Gabon : Luxury Car, 15 milliards de marchés publics en cinq ans, toujours en entente directe

En cinq ans, une seule société a capté l’essentiel de la commande publique gabonaise en matière de véhicules administratifs. Son nom : Luxury Car. Ses clients : la Présidence de la République, la Garde Républicaine, la Direction générale du Budget et des Finances Publiques, la Direction générale des Impôts, la Direction générale des Élections, les ministères des Travaux Publics, de l’Habitat, de l’Intérieur, de la Défense et jusqu’aux mairies de Libreville et de Lambaréné. Le dénominateur commun de ces seize marchés approuvés entre octobre 2020 et mai 2025, recensés sur le portail officiel de la Direction générale des Marchés Publics, est aussi simple qu’il est troublant : pas un seul appel d’offres, pas une seule mise en concurrence, pas un seul autre attributaire. Seize contrats. Seize ententes directes. Un seul bénéficiaire.

Le montant global de ces attributions dépasse 15,198 milliards de fcfa, selon les données consolidées du portail DGMP. Ce chiffre, qui n’avait jusqu’ici jamais été agrégé, place Luxury Car au rang des opérateurs privés les mieux dotés par la commande publique gabonaise sur la période récente, toutes catégories confondues. La concentration est frappante : à elle seule, l’année 2024 représente plus de 8,736 milliards de fcfa répartis sur six marchés distincts, attribués par des autorités contractantes différentes, relevant de ministères différents, sur des lignes budgétaires différentes. Pourtant, le résultat est invariablement le même : Luxury Car emporte le marché, sans compétiteur déclaré.
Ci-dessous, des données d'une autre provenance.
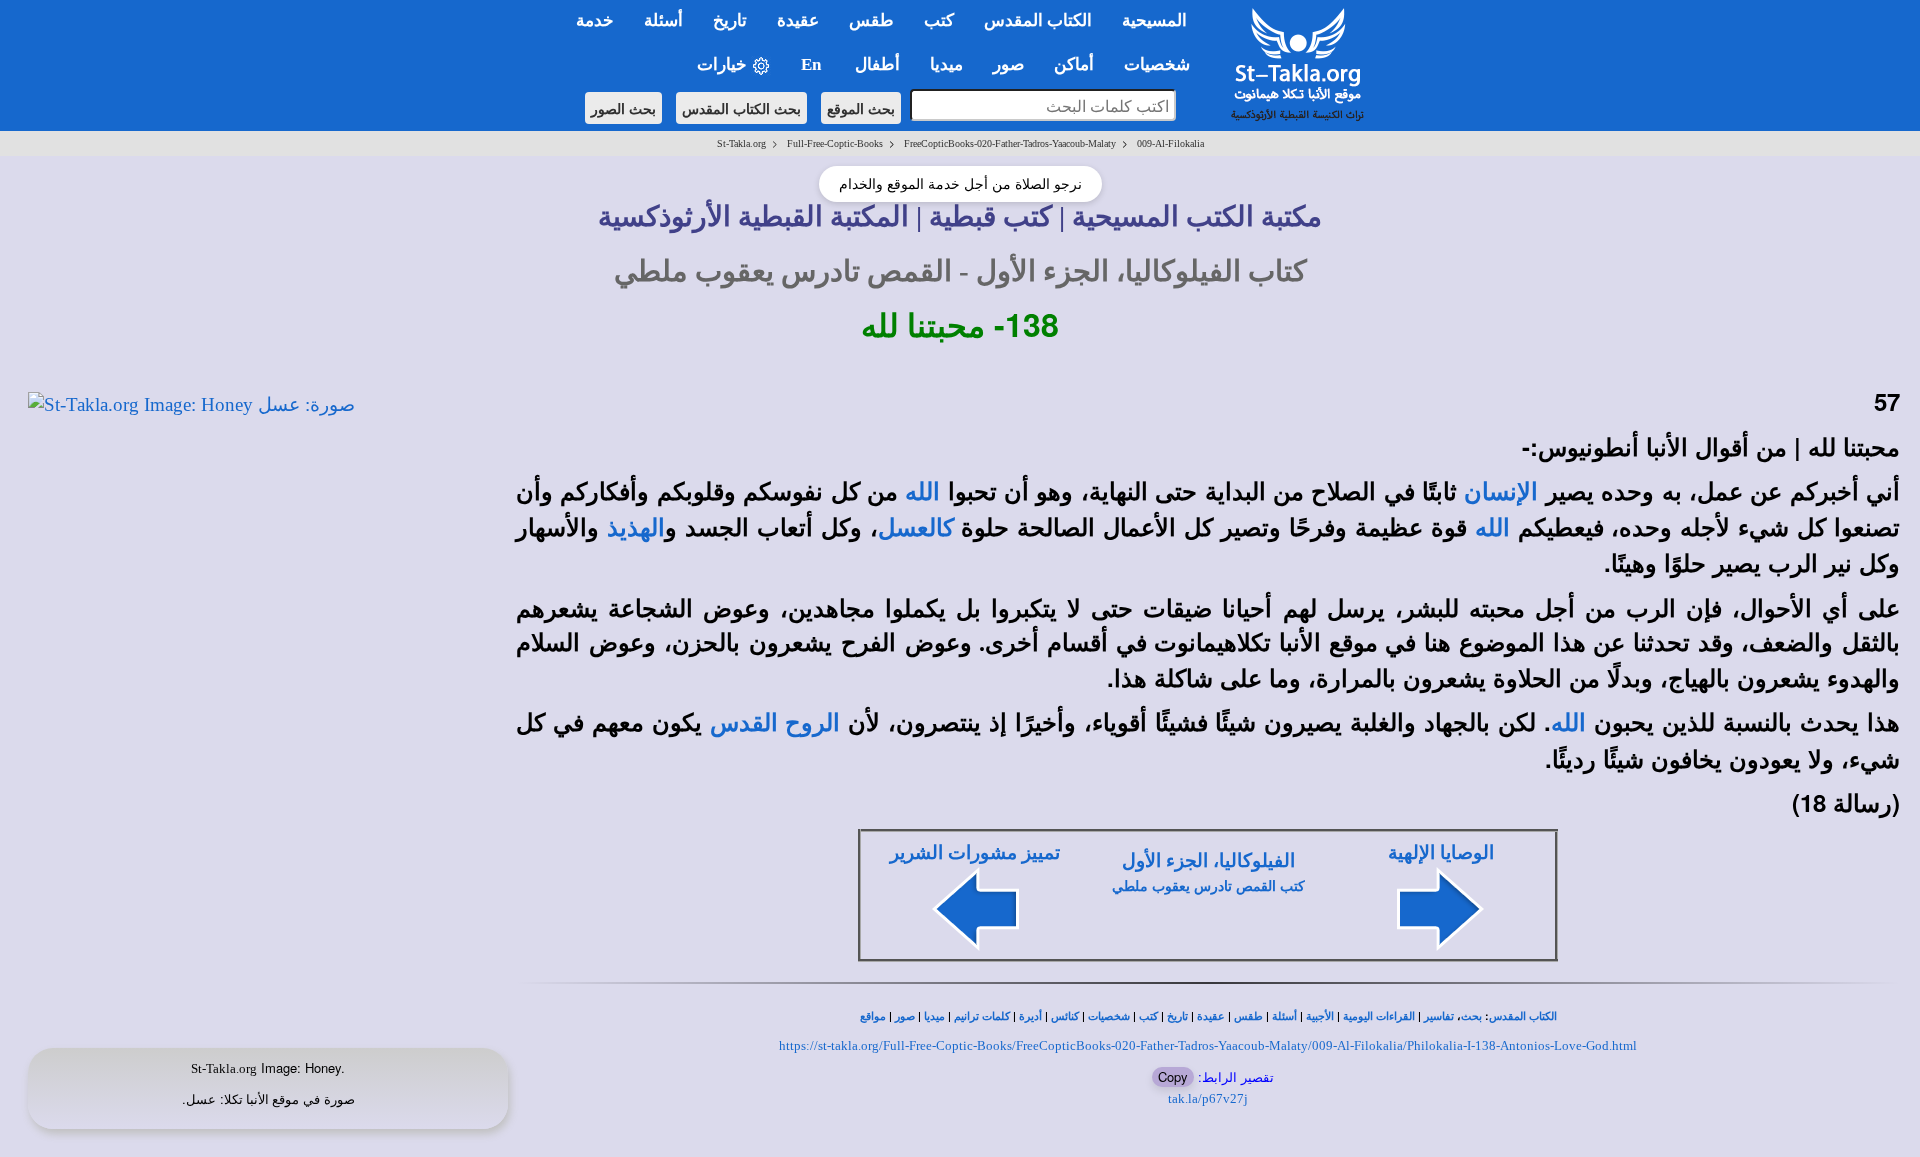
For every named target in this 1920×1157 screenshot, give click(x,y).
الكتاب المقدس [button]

La chronologie des attributions révèle une montée en puissance continue et méthodique. En 2020, le premier marché documenté porte sur des pièces détachées pour la Garde Républicaine, pour un montant de 299,9 millions de fcfa. En 2021 et 2022, les commandes s’élargissent aux véhicules complets : 9 unités pour les gouverneurs de province (432 millions), puis 12 véhicules spécifiques (646,4 millions), puis 40 véhicules supplémentaires (747,4 millions) dans la même année, les deux derniers marchés relevant tous deux de la DGBFIP. En 2023, la Garde Républicaine revient pour des fournitures et réparations à hauteur de 351,1 millions. À partir de 2024, les montants franchissent un palier qualitatif : 98 véhicules pour la Direction générale des Impôts (2,001 milliards), 144 véhicules pour la DGBFIP (3,96 milliards), 200 véhicules pour la Direction générale des Élections (4,295 milliards). L’escalade est continue, sans rupture de rythme ni remise en question de la procédure.

Ce qui rend ce tableau particulièrement interpellant, c’est le cadre légal qui encadre normalement le recours à l’entente directe. Le Code des marchés publics gabonais en fait une procédure dérogatoire, réservée à des circonstances précisément définies : urgence impérieuse résultant d’événements imprévisibles, existence d’un fournisseur techniquement unique, ou considérations relevant du secret défense. Aucun des seize marchés recensés ne mentionne explicitement la justification retenue. Or l’urgence impérieuse ne saurait, par définition, être invoquée seize fois de suite sur cinq années consécutives pour le même type de fournitures auprès du même attributaire. Le caractère systématique du recours à cette procédure dérogatoire constitue, à lui seul, une anomalie documentée que les organes de contrôle, Cour des comptes, DGMP, Conseil d’État, auraient vocation à examiner.

Les deux derniers marchés de la série, approuvés en août 2025, introduisent une complexité supplémentaire qui mérite un éclairage distinct. Sur le marché attribué à la délégation spéciale de la commune d’Oyem (55 millions de fcfa) et sur celui du Secrétariat Général du Gouvernement à la Primature (99,5 millions de fcfa), le portail DGMP distingue Luxury Car en qualité de « Société » et 241corporation en qualité d' »Attributaire », une dissociation juridique dont la signification reste à établir mais qui suggère l’existence d’un montage entre deux entités dont les liens restent à documenter. Ces quinze milliards ne sont donc pas seulement le bilan d’un opérateur hégémonique : ils sont le miroir d’un système de commande publique qui, sur l’un des postes de dépense les plus visibles de l’administration gabonaise, a fonctionné pendant cinq ans sans concurrence, sans transparence, et apparemment sans que personne, au sein des institutions de contrôle, n’ait jugé utile d’en interrompre le cours.